We willen echter een poging wagen. Van de wateren staat in vers 20 dat ze overvloedig moeten voortbrengen een gewemel van levende wezens. Daar vinden we dus extra nadruk op de vermenigvuldiging. De visrijkdom van de wateren is inderdaad enorm en vormt een haast onuitputbare voedselbron voor de mens. Van de vogels staat er alleen dat ze zich zullen vermenigvuldigen. Er zijn wel veel vogels, maar toch heel wat minder dan vissen. Dat zou een overpopulatie geven.
Van de landdieren staat er inderdaad niets over vruchtbaarheid en vermenigvuldiging. Het zou kunnen zijn, dat ze beperkter in aantal moeten blijven dan de vissen en de vogels omdat hun levensgebied beperkter is. En ze grotere oppervlakten van de aarde nodig hebben om in hun levensonderhoud te voorzien.
Maar waarom staat het er van de mensen dan wel weer? Deze moeten echter het gedierte beheersen en zij kunnen op allerlei wijze in hun onderhoud voorzien.
Overigens kan het ook zijn dat wat van de vissen en de vogels geldt, namelijk de vermenigvuldiging, onuitgesproken ook op de landdieren van toepassing is.

============

Opdracht |
Beantwoord met behulp van het fragment over de vermenigvuldiging van de dieren deze drie vragen kort.
1. Welk vers wordt genoemd bij de wateren?
2. Wat staat er volgens het fragment van de vogels?
3. Wat moeten de mensen beheersen?
Baseer je uitsluitend op het fragment.

[Vermeldingen uit een dataset]
============

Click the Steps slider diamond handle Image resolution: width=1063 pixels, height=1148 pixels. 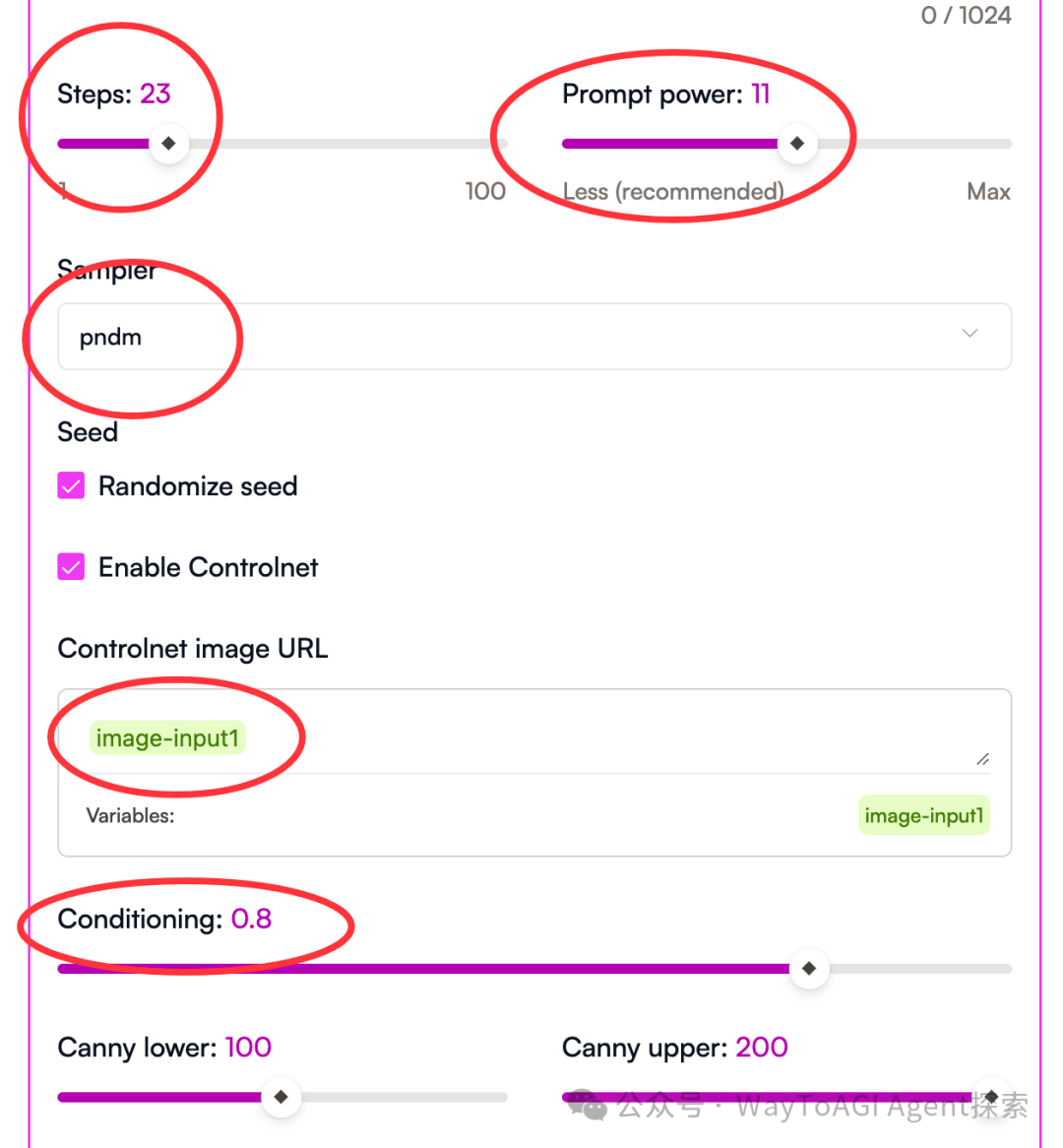click(x=168, y=144)
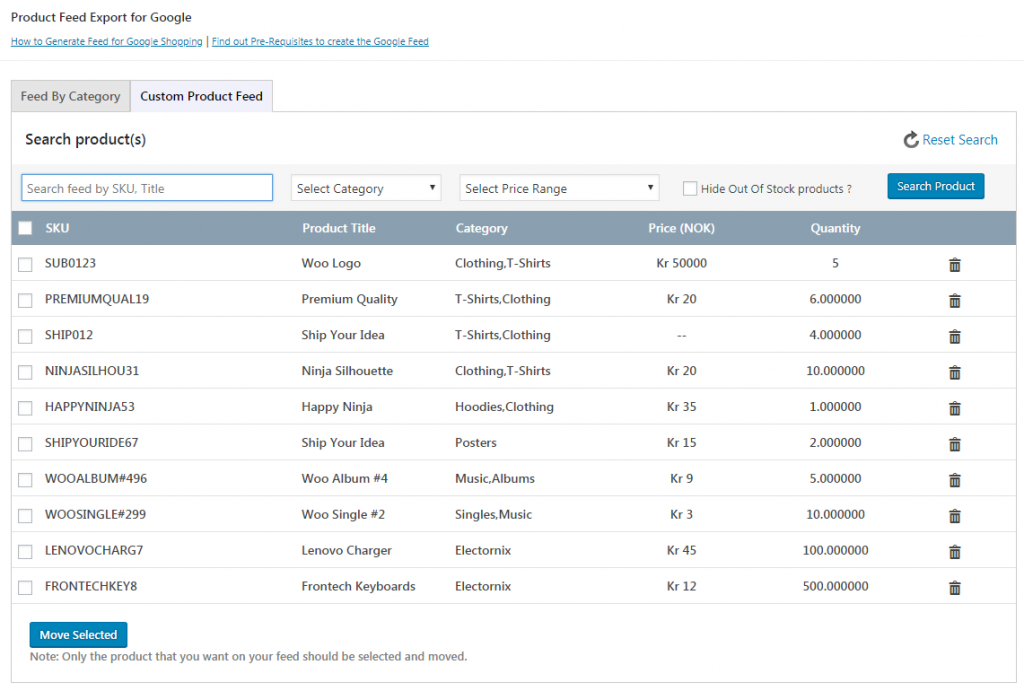Select the Custom Product Feed tab
Image resolution: width=1024 pixels, height=691 pixels.
[x=202, y=96]
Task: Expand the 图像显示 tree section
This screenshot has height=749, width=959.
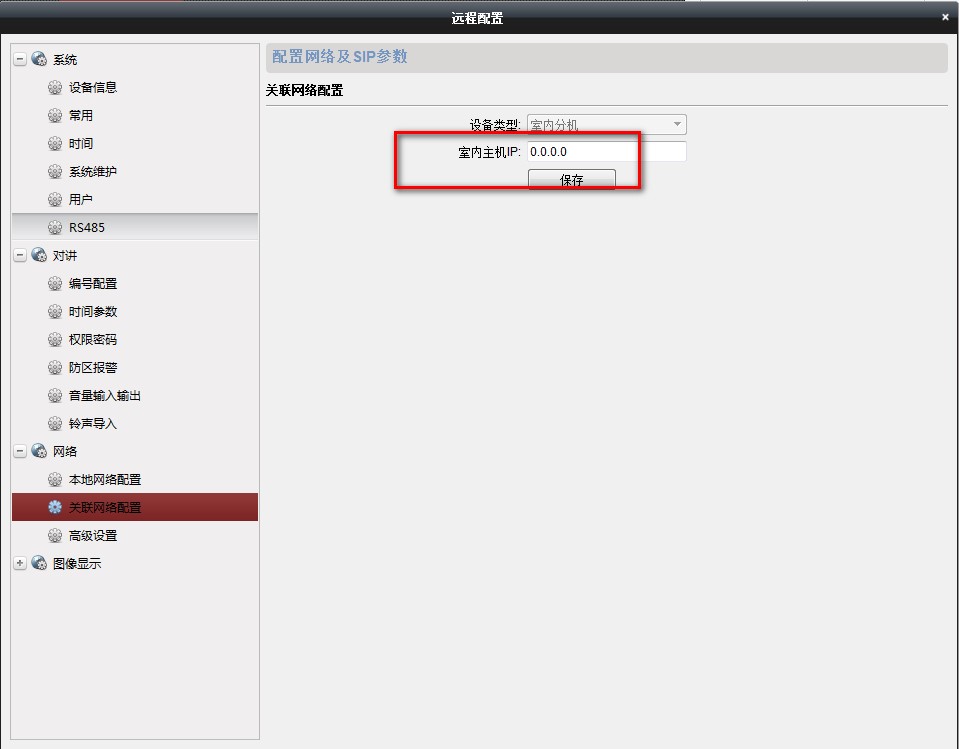Action: pyautogui.click(x=20, y=564)
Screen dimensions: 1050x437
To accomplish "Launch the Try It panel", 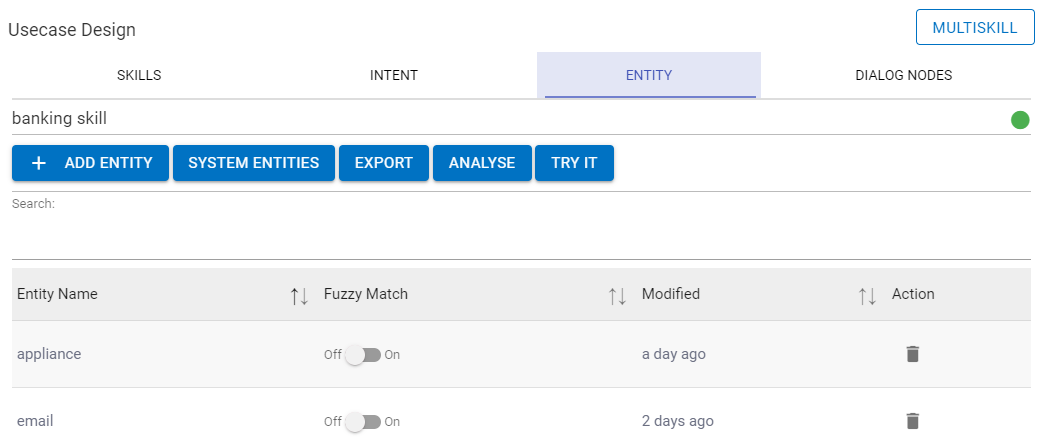I will click(x=574, y=163).
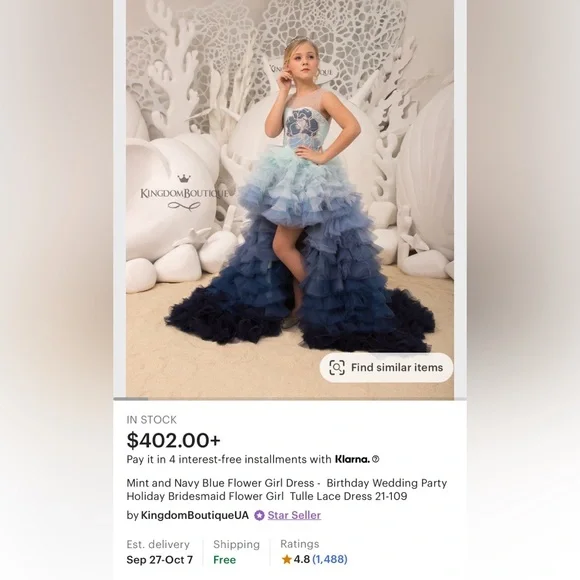Open the Star Seller link
The width and height of the screenshot is (580, 580).
pyautogui.click(x=294, y=515)
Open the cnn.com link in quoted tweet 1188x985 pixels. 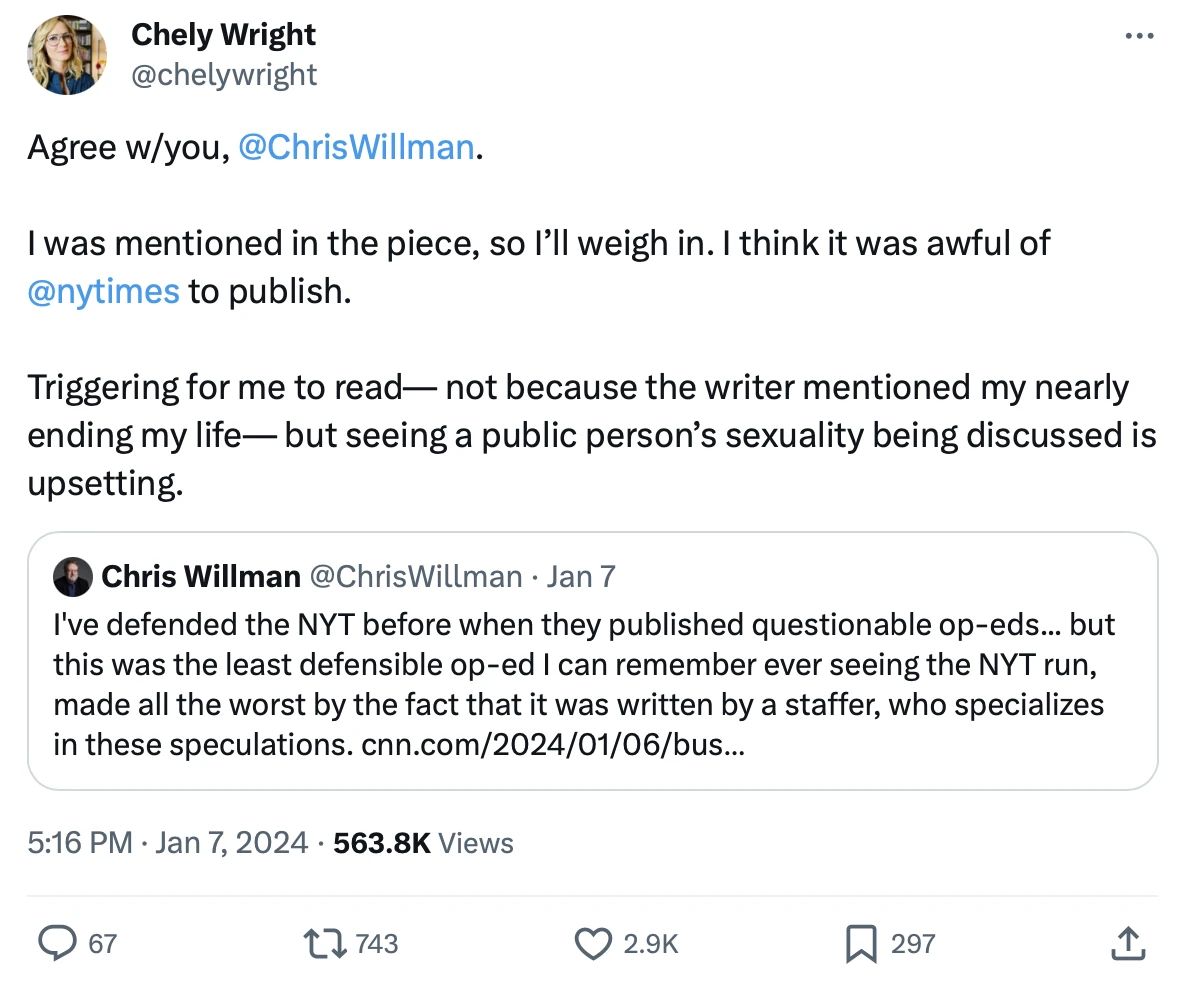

============

Antwoord |
1. Vers 20.
2. Alleen dat ze zich zullen vermenigvuldigen.
3. Het gedierte.